Modern Vampires of the City

Label: XL Recordings Release Date: 13/05/2013

90196
MarcBurrows by Marc Burrows May 9th, 2013

Let’s get some things out of the way upfront 1) the new record by Vampire Weekend is the best alternative pop album you will hear this year. Unselfconscious, technically brilliant in a way that crucially you will never actually notice, shimmering with beautiful, strange melodies and just a small smidge of actual bonkers. 2) Beyond this sentence, this review will not feature any of the following words or phrases: 'preppy', 'posh', 'college', 'Paul Simon', 'monied', 'Afro-' anything, 'fraternity', 'smug', 'button downed' or 'bafflingly sockless hipsters' (although in the latter case that’s a hard one to resist). We’re jettisoning those words because Vampire Weekend have stepped smartly away from all of them - they no longer apply as critical statements, not even as descriptions. Modern Vampires Of The City (bloomin’ marvelous title, FYI) overshadows such petty concerns by simply being immaculate, beautifully balanced and enthralling pop music.

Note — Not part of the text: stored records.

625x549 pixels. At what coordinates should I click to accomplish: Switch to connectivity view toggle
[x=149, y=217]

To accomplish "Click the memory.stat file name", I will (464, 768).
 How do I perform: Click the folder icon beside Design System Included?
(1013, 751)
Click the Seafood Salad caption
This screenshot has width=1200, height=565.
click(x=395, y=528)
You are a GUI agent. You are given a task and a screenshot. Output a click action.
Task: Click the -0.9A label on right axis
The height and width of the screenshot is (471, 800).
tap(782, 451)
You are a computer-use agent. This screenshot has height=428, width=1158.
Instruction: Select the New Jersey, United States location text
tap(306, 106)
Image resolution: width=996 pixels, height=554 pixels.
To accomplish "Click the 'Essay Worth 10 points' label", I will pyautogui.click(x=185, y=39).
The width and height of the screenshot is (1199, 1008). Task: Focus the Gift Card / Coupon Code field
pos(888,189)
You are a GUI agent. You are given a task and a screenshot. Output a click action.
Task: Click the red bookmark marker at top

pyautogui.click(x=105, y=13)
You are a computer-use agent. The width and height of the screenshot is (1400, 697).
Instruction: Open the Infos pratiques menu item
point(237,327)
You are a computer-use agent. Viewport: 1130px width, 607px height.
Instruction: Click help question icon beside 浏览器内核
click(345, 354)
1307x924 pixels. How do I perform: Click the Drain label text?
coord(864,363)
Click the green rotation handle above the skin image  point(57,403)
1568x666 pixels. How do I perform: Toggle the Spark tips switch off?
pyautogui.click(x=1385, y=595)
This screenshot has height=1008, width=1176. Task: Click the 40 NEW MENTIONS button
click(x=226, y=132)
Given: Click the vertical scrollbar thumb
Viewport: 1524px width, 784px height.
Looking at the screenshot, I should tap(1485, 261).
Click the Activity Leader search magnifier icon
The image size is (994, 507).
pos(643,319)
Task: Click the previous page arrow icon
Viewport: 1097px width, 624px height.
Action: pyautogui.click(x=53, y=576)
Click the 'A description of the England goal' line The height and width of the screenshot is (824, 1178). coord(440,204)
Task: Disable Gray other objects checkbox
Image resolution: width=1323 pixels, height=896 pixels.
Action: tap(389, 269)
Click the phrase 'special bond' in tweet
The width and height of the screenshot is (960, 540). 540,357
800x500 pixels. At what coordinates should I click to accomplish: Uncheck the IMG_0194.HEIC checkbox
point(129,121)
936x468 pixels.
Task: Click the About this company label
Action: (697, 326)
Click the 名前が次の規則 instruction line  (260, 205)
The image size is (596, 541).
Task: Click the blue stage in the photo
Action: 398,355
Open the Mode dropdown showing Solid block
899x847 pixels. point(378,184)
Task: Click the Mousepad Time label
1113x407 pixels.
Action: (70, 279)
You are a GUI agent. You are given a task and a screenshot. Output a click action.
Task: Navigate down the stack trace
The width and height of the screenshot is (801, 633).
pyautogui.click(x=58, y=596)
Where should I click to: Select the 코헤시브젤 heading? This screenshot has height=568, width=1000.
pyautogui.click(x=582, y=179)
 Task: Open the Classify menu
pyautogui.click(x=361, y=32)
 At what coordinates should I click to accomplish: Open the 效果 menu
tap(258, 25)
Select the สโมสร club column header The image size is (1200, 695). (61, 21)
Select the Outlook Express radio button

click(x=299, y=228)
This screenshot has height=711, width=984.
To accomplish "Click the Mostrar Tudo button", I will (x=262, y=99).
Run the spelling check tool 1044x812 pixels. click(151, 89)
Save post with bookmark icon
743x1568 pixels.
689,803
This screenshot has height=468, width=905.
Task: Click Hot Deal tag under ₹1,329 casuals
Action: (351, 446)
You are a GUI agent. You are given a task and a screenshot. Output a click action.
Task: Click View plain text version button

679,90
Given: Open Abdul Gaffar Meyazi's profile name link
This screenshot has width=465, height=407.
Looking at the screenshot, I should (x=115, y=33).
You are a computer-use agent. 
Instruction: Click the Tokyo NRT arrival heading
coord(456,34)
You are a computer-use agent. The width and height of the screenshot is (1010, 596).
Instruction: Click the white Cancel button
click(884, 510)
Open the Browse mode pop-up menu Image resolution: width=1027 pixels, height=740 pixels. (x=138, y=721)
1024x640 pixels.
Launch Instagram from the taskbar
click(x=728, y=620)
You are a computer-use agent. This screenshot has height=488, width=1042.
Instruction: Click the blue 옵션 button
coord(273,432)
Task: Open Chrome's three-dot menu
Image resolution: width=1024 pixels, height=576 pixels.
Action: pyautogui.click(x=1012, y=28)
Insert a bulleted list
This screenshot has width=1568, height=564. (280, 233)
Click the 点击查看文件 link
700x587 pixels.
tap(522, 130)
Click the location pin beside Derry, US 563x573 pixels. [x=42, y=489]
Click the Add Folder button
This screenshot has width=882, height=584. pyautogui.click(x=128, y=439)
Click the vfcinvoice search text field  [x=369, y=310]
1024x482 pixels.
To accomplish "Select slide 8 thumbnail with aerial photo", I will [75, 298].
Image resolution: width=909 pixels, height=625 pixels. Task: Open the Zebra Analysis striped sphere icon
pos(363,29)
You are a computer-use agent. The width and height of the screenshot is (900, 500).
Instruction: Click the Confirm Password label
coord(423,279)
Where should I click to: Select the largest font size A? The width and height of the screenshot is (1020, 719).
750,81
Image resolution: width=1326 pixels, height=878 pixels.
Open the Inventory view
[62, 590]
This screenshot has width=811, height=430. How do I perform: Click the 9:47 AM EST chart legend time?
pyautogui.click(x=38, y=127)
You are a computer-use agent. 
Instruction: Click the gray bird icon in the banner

Take lead single ‘Diane Young’, if only because it’s the one you’ve already heard. We know Vampire Weekend do great singles, we’ve clocked ‘Oxford Comma’, ‘A-Punk’ and ‘Cousins’, indie floor-fillers one and all. Small fry, dear reader. ‘Diane Young’ ascends into the post-millennial seven-inch-super-league, it’s within touching of distance of ‘Hey Ya!’, ‘Seven Nation Army’ and ‘Crazy In Love’, it’s dizzy with the exhaust fumes of ‘Can’t Get You Out of My Head’. Ezra Koenig and co-producer Rostam Batmanglij blend jugfulls of disparate musical ideas into a wonderfully refreshing pop smoothie, squelchy at the bottom, sweet and fruity at the top and all weird and fizzy in the middle. It doesn’t sound like any of the bands’ textbook influences or any of their imaginary ‘Brooklyn Scene’ contemporaries, it doesn’t sound of the past- it sounds how twenty-first-century pop should sound: completely of its time - released 20 years ago it would have been utterly baffling. The confidence here is staggering. Do you know how much confidence it takes for a hip indie band to use ”Baby, baby, baby, baby” as a hook? Unironic ”babies” are the property of Elvis, of Motown, of Madonna, of Prince, or Jacko, R Kelly and Mrs Carter, not guitar-toting NYC skinny boys, but that ”Baby, baby, baby, baby” warps, twists and pitch shifts its way through the 'alternative' pop record of the summer, and it works beautifully.

And that’s not even the best bit of the album. There’s ‘Ya Hey’s depiction of shattered faith, which we shan’t attempt to pick apart here because DiS’s Robert Leedham did it so beautifully in his singles column earlier this week (go and read that now. Finished? Good.), musically it’s a sumptuous thing though, echoing its bewildered themes with queasy keys that sit beneath the skittish percussion and wobbling bass that VW do so well, and which they utilise here only occasionally.

Then there’s ‘Step’, elegant chamber pop that manages to sound sophisticated, layered and sparse all at once- no mean feat, and one Vampires... achieves throughout its’ bakers’ dozen tracks. Like our own Hot Chip, Vampire Weekend have the knack for sounding rich and complex with relatively spare arrangements. ‘Hudson’ is beautiful, a sombre, strange tale that’s as much choral piece as it is a scattery indie ballard.

The centrepiece of the record is ‘Hannah Hunt’, which feels like another elegant, piano-and-gentle-drum-plodder until its last third when it opens like a flower, it sounds passionate and organic, and completely joyful. Like a tiny pocket symphony version of the best part of Belle and Sebastian’s ‘Lazy Line Painter Jane’ It lasts just over a minute, at the very centre of the record, a soaring, swelling moment of complete balance and joy. If that 80 seconds was all there was of this whole album it would be still be one of the records of the year. Marvelous.